JOB: Reproduce every line from the start of the entries through the line containing "[1151, 699]", requests included. Offset each coordinate in the answers by adding 24 to it.

==============================

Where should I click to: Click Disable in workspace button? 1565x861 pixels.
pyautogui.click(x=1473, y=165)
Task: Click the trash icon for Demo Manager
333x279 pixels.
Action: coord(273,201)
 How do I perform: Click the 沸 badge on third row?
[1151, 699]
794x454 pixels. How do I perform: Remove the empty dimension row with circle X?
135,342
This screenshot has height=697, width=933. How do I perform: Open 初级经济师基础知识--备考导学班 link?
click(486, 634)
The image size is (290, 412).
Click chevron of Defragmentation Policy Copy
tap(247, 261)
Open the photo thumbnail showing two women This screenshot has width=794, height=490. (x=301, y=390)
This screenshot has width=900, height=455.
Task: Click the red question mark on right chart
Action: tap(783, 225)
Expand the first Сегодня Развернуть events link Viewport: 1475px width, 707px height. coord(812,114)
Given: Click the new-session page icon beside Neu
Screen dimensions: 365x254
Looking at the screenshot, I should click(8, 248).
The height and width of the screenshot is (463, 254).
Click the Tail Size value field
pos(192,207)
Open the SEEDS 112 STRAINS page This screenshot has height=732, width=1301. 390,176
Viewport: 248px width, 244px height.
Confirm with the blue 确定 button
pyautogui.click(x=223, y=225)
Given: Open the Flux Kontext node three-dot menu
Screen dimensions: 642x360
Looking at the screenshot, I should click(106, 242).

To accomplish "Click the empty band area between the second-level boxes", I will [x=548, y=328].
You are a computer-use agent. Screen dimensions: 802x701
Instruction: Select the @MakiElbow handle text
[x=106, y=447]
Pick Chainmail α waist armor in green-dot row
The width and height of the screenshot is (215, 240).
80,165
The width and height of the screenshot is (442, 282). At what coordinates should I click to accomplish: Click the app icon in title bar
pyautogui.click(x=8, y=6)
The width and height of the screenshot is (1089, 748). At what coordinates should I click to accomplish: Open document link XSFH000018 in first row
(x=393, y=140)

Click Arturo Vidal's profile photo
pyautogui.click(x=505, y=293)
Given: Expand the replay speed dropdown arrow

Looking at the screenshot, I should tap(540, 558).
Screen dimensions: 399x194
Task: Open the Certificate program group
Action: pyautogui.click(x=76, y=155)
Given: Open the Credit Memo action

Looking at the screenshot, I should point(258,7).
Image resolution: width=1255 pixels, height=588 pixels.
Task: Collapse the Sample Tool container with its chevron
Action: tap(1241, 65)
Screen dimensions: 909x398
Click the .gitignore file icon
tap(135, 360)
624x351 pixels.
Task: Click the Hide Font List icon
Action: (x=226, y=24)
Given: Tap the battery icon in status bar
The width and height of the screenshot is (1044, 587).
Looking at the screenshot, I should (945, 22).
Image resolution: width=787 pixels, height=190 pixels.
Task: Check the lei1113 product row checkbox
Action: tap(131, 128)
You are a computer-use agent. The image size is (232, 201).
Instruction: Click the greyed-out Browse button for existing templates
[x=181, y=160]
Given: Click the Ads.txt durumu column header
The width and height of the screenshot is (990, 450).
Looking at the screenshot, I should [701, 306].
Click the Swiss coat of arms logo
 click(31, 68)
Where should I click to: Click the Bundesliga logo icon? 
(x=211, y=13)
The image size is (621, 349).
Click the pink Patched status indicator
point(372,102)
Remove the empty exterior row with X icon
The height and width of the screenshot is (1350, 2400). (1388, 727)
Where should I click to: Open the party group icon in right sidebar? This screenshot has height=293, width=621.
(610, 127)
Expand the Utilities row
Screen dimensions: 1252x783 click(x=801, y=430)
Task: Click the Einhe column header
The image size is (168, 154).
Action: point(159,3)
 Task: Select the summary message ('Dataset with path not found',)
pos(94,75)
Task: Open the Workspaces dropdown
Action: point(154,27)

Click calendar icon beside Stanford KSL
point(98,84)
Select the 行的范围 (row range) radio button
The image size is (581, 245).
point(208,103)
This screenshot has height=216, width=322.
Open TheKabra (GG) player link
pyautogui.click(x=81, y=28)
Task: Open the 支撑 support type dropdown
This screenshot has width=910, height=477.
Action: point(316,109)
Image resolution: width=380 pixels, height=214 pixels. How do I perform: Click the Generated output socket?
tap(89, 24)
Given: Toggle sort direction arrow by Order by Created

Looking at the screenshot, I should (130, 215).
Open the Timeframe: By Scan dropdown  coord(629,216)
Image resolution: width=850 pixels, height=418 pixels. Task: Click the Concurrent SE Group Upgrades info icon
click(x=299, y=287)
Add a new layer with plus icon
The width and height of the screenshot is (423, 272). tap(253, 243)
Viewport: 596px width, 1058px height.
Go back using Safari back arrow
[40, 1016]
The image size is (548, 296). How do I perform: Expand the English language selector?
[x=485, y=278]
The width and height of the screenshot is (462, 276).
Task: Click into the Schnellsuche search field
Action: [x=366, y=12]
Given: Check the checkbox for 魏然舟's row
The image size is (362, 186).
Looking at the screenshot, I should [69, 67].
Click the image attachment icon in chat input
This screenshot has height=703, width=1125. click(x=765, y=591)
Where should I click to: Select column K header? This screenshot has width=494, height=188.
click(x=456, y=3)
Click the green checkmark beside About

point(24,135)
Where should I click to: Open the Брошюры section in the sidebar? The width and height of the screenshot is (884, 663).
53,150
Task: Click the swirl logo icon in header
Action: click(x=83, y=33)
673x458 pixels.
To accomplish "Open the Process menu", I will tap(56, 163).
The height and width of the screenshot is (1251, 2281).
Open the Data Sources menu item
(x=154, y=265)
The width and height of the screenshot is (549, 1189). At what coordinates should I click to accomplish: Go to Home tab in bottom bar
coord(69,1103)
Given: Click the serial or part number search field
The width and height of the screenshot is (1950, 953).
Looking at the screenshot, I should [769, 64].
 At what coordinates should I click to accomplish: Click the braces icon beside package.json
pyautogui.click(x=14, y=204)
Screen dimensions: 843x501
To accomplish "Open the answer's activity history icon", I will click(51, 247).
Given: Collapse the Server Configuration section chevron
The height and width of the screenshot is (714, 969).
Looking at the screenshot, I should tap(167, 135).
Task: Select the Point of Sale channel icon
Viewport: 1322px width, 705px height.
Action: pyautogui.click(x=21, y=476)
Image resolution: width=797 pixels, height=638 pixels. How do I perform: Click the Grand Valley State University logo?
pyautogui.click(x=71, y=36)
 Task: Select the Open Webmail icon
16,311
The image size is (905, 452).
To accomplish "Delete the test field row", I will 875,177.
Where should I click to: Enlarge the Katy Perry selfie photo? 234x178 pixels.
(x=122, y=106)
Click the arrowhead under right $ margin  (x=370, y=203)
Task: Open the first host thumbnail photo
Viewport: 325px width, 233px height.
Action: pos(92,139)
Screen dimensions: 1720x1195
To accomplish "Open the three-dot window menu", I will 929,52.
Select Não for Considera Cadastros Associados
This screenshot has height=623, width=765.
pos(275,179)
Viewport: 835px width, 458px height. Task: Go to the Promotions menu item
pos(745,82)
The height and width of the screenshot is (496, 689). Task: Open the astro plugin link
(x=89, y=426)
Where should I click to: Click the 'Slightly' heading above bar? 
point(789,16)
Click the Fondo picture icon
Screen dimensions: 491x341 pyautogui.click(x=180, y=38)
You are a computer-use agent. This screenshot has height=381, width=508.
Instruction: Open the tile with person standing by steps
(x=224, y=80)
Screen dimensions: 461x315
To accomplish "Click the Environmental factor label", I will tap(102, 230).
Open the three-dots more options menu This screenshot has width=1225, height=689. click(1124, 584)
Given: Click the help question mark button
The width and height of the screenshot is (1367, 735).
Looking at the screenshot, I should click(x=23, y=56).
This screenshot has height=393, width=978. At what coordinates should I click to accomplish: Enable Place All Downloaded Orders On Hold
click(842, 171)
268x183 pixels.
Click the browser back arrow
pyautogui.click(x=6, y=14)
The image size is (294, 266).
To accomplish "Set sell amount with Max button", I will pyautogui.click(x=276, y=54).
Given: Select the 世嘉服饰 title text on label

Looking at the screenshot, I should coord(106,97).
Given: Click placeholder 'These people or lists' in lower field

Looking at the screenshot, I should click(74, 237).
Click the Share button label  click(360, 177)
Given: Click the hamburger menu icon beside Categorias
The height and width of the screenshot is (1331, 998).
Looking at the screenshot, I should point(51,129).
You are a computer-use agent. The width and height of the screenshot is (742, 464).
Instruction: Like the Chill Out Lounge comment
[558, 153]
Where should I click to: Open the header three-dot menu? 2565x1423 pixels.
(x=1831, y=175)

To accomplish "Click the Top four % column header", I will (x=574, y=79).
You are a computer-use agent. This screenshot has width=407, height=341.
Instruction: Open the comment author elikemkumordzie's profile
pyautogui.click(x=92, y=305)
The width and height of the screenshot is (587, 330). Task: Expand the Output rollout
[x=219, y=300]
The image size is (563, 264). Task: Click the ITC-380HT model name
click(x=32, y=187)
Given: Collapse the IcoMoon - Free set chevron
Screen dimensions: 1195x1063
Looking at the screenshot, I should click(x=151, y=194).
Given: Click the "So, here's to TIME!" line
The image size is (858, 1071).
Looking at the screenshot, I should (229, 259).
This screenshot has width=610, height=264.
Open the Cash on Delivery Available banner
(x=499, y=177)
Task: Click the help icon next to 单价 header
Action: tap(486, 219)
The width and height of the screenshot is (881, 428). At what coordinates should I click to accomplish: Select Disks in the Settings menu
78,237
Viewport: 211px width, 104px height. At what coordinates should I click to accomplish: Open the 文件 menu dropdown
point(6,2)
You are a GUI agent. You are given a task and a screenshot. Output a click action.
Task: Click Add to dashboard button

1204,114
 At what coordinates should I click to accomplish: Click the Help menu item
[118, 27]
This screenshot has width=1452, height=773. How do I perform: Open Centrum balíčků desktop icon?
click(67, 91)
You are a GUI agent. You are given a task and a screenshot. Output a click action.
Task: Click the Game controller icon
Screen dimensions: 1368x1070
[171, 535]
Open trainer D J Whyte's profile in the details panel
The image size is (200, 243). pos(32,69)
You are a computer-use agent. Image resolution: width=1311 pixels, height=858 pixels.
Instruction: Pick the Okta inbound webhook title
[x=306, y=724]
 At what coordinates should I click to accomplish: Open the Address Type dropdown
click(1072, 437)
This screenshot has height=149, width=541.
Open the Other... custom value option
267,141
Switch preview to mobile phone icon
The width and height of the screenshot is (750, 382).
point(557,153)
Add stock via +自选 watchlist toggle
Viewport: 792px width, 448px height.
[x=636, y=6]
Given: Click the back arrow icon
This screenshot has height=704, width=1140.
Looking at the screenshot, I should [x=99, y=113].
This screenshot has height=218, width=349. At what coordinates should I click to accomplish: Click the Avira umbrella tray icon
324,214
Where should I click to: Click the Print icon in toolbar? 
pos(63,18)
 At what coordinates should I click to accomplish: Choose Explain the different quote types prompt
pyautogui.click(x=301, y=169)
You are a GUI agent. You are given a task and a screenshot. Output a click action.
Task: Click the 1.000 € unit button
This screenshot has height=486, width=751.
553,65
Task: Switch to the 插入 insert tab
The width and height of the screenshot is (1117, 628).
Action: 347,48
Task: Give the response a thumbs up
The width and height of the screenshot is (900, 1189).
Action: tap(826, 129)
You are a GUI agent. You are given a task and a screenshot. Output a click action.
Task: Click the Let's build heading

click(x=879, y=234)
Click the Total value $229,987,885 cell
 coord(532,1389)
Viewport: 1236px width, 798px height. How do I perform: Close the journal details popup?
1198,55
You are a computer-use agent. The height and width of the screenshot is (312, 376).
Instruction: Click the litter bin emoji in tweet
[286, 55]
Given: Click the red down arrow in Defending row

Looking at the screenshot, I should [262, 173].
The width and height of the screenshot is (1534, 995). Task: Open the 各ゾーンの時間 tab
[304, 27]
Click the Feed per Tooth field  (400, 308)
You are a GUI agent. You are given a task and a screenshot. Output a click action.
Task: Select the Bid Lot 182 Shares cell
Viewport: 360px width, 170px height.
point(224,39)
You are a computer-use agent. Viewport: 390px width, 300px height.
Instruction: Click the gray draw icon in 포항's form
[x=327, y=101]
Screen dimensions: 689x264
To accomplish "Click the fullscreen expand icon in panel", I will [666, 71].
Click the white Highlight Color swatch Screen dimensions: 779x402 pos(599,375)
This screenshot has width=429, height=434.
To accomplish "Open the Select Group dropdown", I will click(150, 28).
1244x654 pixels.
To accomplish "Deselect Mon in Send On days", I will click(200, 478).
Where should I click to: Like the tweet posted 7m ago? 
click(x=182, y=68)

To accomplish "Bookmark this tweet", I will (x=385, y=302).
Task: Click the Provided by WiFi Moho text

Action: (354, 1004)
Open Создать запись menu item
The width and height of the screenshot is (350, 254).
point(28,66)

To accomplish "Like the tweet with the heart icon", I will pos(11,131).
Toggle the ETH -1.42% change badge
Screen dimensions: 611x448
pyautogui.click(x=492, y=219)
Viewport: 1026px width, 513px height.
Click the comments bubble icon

==============================

IN RESPONSE:
Where should I click to: Click Disable in workspace button? 1565x861 pixels.
pyautogui.click(x=1497, y=189)
Task: Click the trash icon for Demo Manager
333x279 pixels.
Action: coord(297,225)
 How do I perform: Click the 沸 badge on third row?
[1175, 723]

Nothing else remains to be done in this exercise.